- [WHAT IS EXPECTED]: Among the records that follow, find the line with "Task: Undo the last edit" and the line with "Image resolution: width=800". Set down those lines and all lines between them exactly, without adding anything.

- [DATA TO EXAMINE]:
----------
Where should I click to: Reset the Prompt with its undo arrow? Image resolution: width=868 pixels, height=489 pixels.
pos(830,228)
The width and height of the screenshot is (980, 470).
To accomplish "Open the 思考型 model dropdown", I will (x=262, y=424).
----------
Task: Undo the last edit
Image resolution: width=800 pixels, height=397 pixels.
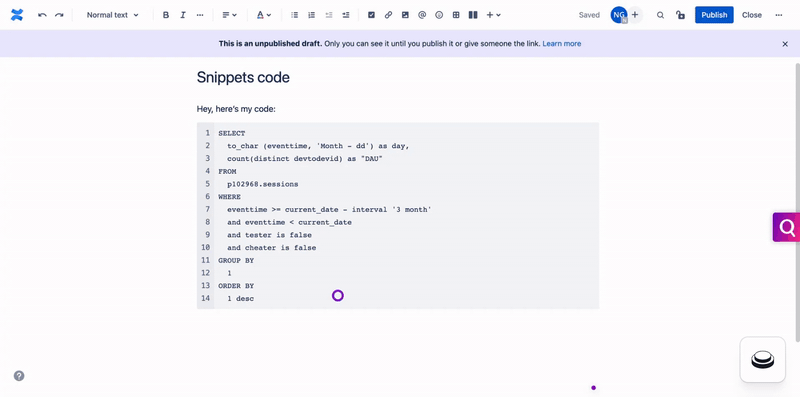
----------
- [TASK RESULT]:
Task: Undo the last edit
Image resolution: width=800 pixels, height=397 pixels.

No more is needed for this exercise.